Mm..LeftOvers is a bonus disc containing throwaway tracks and remixes from Mm..Food which was given away with copies of the album purchased from HipHopSite.com or from Rhymesayers' Fifth Element location; four of these tracks would be later repurposed for the 20th anniversary edition of Mm..Food. The CD contains a recipe for "Villainous Mac & Cheese" on the back cover, attributed to "Grammy Dumile". The track "Hot Guacamole" was originally recorded for MC Paul Barman's 2002 album Paullelujah! and appeared in the 22-track version of Mm..Food that leaked to the internet, sequenced after "Guinnesses", but is absent from the final track listing.

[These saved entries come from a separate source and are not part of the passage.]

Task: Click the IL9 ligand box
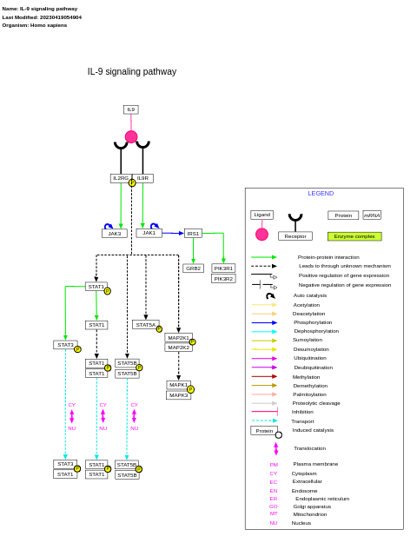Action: [x=131, y=109]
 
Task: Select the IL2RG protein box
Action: [x=121, y=178]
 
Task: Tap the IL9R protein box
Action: [x=142, y=178]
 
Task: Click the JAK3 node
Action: [x=114, y=234]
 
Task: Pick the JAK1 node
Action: [x=149, y=233]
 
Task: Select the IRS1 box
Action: [x=193, y=234]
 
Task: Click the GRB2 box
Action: [x=193, y=268]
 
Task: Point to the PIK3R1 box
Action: [x=223, y=268]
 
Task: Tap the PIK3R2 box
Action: [x=223, y=279]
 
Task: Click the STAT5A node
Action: [x=145, y=325]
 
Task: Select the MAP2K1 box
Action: [x=178, y=338]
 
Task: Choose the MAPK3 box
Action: [x=178, y=395]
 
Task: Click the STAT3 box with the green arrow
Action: [x=65, y=345]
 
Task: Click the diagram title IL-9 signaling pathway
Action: [x=132, y=72]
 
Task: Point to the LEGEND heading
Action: [x=321, y=194]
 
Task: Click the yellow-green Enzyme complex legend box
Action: [x=354, y=236]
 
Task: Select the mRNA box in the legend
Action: [x=372, y=215]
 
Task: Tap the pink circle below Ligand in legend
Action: [x=261, y=235]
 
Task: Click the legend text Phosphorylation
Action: [x=313, y=322]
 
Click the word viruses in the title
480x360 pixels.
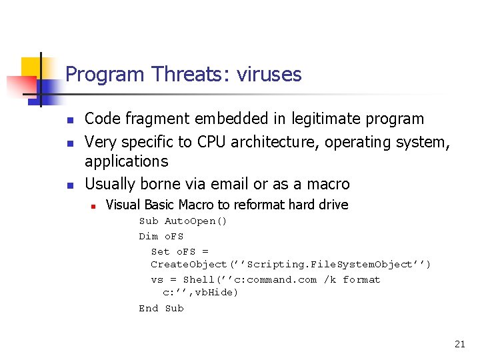coord(267,74)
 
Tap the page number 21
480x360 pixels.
coord(459,344)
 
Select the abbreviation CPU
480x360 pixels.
coord(210,142)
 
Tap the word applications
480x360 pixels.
coord(127,161)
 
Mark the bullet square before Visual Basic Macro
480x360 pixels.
coord(93,205)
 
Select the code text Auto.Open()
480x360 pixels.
coord(196,221)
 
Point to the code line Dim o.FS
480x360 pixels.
coord(161,236)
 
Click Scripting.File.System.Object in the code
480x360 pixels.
coord(331,265)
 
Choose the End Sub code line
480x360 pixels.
coord(161,308)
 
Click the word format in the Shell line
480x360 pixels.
coord(361,279)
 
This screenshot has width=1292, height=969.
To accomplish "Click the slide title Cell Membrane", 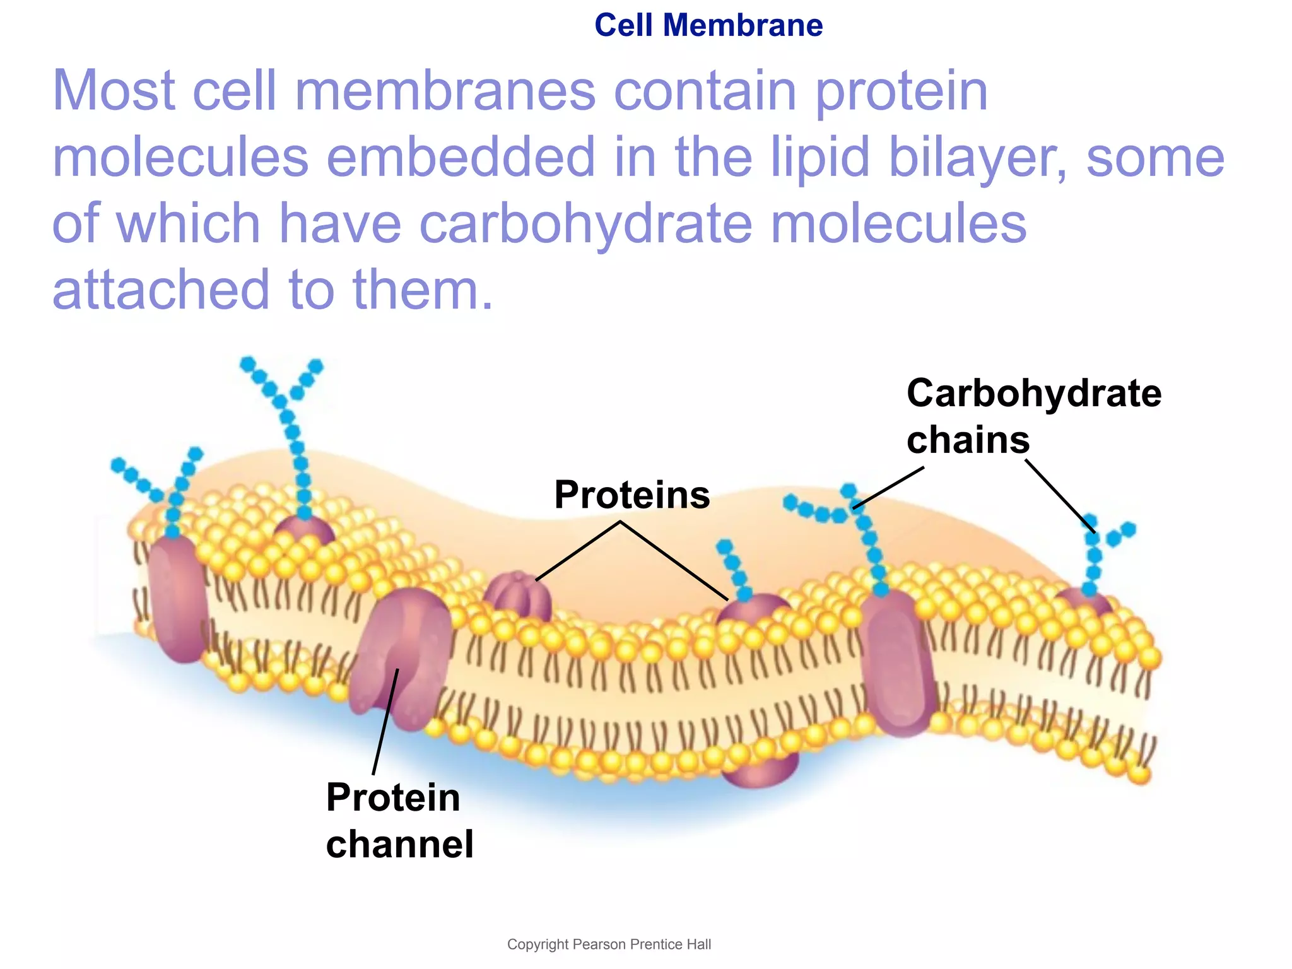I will (708, 26).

| No. | Title | Producer(s) | Length |
|---|---|---|---|
| 1. | "It Ain't Nuthin'" (The Chapter Remix) |  | 2:53 |
| 2. | "Hoe Cakes" (Ant Remix) |  | 3:17 |
| 3. | "My Favorite Ladies" (KMD Remix) |  | 2:22 |
| 4. | "Change The Beat" (Inhumanz remix) |  | 3:09 |
| 5. | "Hot Guacamole" (featuring MC Paul Barman) | Prince Paul | 1:43 |
| 6. | "Hoe Cakes" (Jake One Remix) |  | 2:56 |
| 7. | "One Beer" (Madlib Remix) |  | 2:55 |
| 8. | "All Outta Ale" (The Professor Meets the Supervillain) |  | 2:42 |
| 9. | "Vomit" (featuring Parallel Thought) | Drum & Knowledge | 2:58 |
| 10. | "Hoe Cakes" (Beatboxapella) |  | 3:11 |
| Total length: |  |  | 28:06 |

===Mm..More Food===

Sandbox Automatic sold copies of Mm..Food packaged with the bonus disc Mm..More Food which contains tracks from MF Doom (tracks 1 and 2), John Robinson Project (track 3), and Rodan (tracks 4–9), a rapper from the hip-hop collective Monsta Island Czars which Doom was a part of.

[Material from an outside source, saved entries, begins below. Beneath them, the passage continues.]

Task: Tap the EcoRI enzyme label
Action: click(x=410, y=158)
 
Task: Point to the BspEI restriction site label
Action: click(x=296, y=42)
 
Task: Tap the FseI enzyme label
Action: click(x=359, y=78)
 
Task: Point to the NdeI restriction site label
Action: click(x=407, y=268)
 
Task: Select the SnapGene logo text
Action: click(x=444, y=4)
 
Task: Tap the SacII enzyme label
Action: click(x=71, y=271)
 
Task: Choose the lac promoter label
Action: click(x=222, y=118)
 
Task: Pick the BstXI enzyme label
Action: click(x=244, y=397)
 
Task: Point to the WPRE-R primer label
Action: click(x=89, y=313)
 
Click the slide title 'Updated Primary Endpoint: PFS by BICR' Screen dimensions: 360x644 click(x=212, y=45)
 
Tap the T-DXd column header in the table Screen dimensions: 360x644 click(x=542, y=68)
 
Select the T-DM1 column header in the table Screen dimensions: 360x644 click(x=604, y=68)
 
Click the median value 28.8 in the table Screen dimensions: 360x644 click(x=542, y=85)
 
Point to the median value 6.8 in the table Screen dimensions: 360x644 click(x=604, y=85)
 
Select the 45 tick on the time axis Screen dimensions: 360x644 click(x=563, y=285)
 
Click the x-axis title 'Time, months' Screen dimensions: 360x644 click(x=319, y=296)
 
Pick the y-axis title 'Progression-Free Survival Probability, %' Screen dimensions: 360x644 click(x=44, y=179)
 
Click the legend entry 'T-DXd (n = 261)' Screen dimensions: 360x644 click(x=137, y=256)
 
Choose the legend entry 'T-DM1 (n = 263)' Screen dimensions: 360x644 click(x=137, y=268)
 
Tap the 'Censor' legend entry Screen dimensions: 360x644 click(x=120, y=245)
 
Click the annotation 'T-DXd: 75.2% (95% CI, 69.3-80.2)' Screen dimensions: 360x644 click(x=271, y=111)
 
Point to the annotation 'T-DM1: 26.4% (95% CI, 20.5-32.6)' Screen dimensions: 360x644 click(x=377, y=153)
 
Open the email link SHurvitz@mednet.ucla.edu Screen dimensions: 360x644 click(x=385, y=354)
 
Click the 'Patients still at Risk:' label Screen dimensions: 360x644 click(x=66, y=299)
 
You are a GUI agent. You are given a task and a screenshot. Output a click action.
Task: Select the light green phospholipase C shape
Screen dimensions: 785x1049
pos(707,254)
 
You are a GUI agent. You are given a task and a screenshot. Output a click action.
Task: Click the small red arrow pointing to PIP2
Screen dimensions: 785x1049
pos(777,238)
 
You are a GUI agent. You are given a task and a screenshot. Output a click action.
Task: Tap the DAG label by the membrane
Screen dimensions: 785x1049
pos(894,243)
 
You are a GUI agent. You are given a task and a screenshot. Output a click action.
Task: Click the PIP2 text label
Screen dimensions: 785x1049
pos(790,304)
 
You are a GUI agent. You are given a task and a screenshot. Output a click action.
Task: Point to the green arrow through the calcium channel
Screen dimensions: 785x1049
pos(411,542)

| No. | Title | Producer(s) | Length |
|---|---|---|---|
| 1. | "Blunt Drunk" (All Outta Ale Remix) |  | 2:42 |
| 2. | "My Favourite Ladies" (Latinas Remix) |  | 2:38 |
| 3. | "There She Goes" (featuring MF Doom & Lil Sci) |  | 3:25 |
| 4. | "Ruler of Day and Night" | M. Moreau; MF Doom (co.); | 4:18 |
| 5. | "Mineral Kingdom" | DJ Y.S. | 3:30 |
| 6. | "Witchcraft II" | Shadetek | 2:17 |
| 7. | "Ruler of Day and Night" (Instrumental) | M. Moreau; MF Doom (co.); | 4:18 |
| 8. | "Mineral Kingdom" (Instrumental) | DJ Y.S. | 3:30 |
| 9. | "Witchcraft II" (Instrumental) | Shadetek | 4:56 |
| Total length: |  |  | 31:34 |

==Charts==

2004 chart performance for Mm..Food
| Chart (2004) | Peak position |
|---|---|
| US Billboard Independent Albums | 17 |
| US Billboard Heatseekers Albums | 9 |

2021–2024 chart performance for Mm..Food
| Chart (2021–2024) | Peak position |
|---|---|
| Australian Albums (ARIA) | 28 |
| Belgian Albums (Ultratop Flanders) | 158 |
| Belgian Albums (Ultratop Wallonia) | 197 |
| Canadian Albums (Billboard) | 67 |
| German Albums (Offizielle Top 100) | 19 |
| Scottish Albums (Official Charts) | 5 |
| Swedish Physical Albums (Sverigetopplistan) | 18 |
| UK Albums (Official Charts) | 64 |
| UK Independent Albums (Official Charts) | 3 |
| UK R&B Albums (Official Charts) | 2 |
| US Billboard 200 | 18 |
| US Billboard Independent Albums | 1 |
| US Billboard Catalog Albums | 1 |
| US Top R&B/Hip-Hop Albums (Billboard) | 5 |

==Certifications==

Certifications for Mm..Food
| Region | Certification | Certified units/sales |
| Denmark (IFPI Danmark) | Gold | 10,000^{‡} |
| United Kingdom (BPI) | Silver | 60,000^{‡} |
| United States (RIAA) | Gold | 500,000^{‡} |
^{‡} Sales+streaming figures based on certification alone.